We all lead busy lives and finding the time to eat properly can often be a challenge.
Can visiting a fast-food restaurant be a healthy choice when looking for a nutritious, hearty meal?
You may be juggling taking the kids to school, working an eight-hour day, taking the kids to after-school activities, visiting the gym and this often means having to find food to eat on the run.
Unless you have taken the time to prepare a packed lunch (as well as the kids!), it is highly likely that at some time or other, you will find yourself visiting a fast-food restaurant.
Most people know that fast-food does not mean healthy food and the typical fare served by these establishments are real diet and health busters. Giant burgers with cheese, bacon and dressings, fried chicken and steaks, pizzas loaded with cheese, burritos and tacos all washed down with large or extra-large sodas and milkshakes.
Some meals can contain so much fat and sugar that a single meal would exceed your recommended daily intake for the whole day!
Now if you’re a healthy eater and visit fast-food restaurants infrequently, the odd burger or piece of pizza is not going to hurt you. However, if like 40% of Americans, you consider the local fast-food outlet as your second kitchen, it’s time to watch what you are eating and get your health in check.

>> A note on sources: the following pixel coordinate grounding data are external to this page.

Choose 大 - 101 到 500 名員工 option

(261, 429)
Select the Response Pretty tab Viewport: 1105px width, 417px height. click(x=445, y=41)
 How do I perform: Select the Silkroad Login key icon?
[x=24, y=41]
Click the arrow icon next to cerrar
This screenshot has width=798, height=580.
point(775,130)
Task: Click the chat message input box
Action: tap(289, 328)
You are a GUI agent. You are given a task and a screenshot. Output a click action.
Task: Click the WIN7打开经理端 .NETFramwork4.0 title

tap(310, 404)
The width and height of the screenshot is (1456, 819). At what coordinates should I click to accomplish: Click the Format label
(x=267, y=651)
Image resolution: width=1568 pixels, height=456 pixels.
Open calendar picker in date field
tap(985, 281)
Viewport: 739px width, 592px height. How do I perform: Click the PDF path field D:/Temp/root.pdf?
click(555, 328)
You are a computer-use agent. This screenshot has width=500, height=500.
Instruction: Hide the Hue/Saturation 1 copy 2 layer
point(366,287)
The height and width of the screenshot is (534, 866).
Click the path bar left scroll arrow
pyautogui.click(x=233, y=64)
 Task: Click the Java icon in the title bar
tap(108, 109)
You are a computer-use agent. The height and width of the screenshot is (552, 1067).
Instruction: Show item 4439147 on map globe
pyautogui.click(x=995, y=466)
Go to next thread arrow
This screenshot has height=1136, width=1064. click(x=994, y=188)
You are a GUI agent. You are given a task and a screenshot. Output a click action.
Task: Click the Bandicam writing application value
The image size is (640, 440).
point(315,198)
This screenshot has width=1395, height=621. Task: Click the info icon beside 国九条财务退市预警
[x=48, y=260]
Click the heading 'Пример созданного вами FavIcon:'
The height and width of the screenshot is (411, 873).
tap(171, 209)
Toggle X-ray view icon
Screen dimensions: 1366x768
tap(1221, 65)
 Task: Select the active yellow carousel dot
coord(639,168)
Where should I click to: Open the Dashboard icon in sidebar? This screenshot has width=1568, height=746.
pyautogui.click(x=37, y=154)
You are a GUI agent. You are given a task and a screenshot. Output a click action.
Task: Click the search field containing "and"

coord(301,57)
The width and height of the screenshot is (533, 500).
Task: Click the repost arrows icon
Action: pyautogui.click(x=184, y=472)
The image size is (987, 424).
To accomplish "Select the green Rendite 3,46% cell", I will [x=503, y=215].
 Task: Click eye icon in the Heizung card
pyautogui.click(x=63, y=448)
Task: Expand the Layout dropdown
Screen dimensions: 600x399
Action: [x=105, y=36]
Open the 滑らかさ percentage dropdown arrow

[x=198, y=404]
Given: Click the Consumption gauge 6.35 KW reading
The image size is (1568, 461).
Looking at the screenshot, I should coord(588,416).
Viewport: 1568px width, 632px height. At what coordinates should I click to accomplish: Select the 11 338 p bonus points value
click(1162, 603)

If you do find yourself in a fast-food restaurant, careful choices and common-sense can still mean a tasty, healthy meal can be found. The best rule of thumb is to try and avoid any food in which the calories from fat makes up more than 30% of the whole product. To work out this percentage, multiply the fat grams by nine (the total fat calories) and divide the result by the total calories.
Now, so you don’t have to bring a calculator with you every time you eat, you can quickly become used to recognizing the types of foods and methods of preparation which should be avoided. If the food has been breaded, fried or grilled many times then it’s a safe bet that it’s likely high in fat. Be aware that it’s not only burgers, but chicken and fish as well.
Many modern fast-food restaurants also have salad bars, so choose a fresh green salad to accompany your main meal. But again beware of adding fattening extras, such as cheeses, dressings and mayonnaise. Low-calorie dressings, if available, are the best alternative.
Restaurants now provide nutrition information for their meals and foods, so the health conscious eater or dieter can find out what’s in their food, as well as the calories and fat they contain. If the nutritional information is not clearly visible or available, don’t be afraid to ask a member of staff as they should be able to provide it for you.
Eating on the run is something we can’t avoid at some point in our lives, but fortunately we can make healthy choices instead of keeping fast-food restaurants off-limits.